The British empire was primarily about trade. Imperial expansion was really about securing new markets and and sources of raw materials. Kipling's poem The White Man's Burden (quoted by Tom in his answer above) was an attempt to justify imperialism as a "noble enterprise" which brought civilisation to

"the brutish and barbarous parts of the world"

In many ways, the poem perfectly captures the "paternalistic" view the British had of their empire in the late 19th century; a view that was largely based on the philosophies developed by Edmund Burke a century before.

As I mentioned in my earlier comment, in his book Edmund Burke and the Conservative Logic of Empire, Daniel O'Neill, suggests that the foundations for the resolution of the tensions you describe were laid out in the theories proposed by Burke himself. O'Neill makes a convincing case that Burke was actually a supporter and defender of the eighteenth century British Empire, and that this was ideologically entirely consistent with his conservative opposition to the French Revolution expressed in his Reflections on the Revolution in France.

Burke's justification of empire relied on two opposing but complementary theoretical strategies. The first, "Ornamentalism", focused on cultural similarities between "civilised" societies (as he understood them). The second, "Orientalism", stressed the putative cultural differences that distinguished so-called "savage" societies from their "civilised" counterparts.

Edmund Burke's influence on later conservatism in British politics is well documented. Indeed, he has been called the

"intellectual founding father of modern British conservatism".

His views on empire also had lasting implications, and can be seen as the basis for the intellectual defences of British imperialism by British conservatives (and others) in the nineteenth century. Those defences, in large part, resolved the tensions that you describe.

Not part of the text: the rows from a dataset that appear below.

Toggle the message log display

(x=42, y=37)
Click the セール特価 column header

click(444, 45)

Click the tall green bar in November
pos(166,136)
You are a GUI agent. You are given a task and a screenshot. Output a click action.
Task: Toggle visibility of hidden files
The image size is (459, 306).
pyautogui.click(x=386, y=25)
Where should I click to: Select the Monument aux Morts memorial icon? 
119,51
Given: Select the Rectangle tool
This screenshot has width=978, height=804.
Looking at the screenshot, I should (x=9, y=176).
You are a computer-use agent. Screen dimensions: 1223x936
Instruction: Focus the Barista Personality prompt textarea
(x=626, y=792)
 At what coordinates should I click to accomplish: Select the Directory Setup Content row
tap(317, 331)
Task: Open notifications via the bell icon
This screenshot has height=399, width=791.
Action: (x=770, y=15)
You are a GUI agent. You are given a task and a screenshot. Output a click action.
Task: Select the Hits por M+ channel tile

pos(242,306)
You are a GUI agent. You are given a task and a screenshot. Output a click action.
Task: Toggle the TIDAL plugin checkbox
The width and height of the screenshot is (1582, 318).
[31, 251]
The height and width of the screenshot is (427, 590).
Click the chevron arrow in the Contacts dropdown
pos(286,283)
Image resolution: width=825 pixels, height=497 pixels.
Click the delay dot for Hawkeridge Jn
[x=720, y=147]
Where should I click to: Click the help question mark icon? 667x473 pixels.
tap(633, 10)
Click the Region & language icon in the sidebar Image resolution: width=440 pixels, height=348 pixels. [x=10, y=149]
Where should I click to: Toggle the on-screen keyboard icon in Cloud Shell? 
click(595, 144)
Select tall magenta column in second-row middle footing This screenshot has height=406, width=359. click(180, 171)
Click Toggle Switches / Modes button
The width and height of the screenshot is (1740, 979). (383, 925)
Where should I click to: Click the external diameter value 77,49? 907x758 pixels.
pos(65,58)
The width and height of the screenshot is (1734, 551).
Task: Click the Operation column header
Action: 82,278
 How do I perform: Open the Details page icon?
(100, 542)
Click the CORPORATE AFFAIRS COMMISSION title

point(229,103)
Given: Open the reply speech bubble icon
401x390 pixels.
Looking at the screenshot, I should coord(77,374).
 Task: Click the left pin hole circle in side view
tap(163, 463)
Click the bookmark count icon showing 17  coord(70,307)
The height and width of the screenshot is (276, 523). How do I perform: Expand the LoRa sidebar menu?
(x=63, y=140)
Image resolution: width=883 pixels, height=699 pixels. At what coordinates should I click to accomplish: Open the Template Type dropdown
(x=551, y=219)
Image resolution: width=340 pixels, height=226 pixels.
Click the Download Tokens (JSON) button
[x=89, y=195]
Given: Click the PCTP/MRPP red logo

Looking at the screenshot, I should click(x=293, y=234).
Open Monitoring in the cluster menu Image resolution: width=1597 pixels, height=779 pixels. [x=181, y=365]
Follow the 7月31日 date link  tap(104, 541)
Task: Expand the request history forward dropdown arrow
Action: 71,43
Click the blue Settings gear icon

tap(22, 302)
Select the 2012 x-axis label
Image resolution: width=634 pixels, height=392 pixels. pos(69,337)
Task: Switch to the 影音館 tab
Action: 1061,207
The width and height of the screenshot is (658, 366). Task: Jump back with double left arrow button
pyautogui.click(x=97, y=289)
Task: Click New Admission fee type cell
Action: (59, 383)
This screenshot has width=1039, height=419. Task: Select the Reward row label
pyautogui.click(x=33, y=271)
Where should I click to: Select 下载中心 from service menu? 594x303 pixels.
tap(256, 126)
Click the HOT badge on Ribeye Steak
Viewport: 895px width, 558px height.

Although it was (technically) addressed to Americans, Rudyard Kipling published perhaps the best reconciliation of these two impulses with this poem, "Take up the white man's burden". Key lines include the following:

"Come now to search your manhood, through all the thankless years.
Cold-edged with dear-bought wisdom, the judgment of your peers."

Put another way, it was the formula for the education of Britain's best and brightest young men, and referred to a combination of noblesse oblige and self-serving. This formulation enabled Britain to both "stabilize" itself, and (presumably) benefit others through colonialism.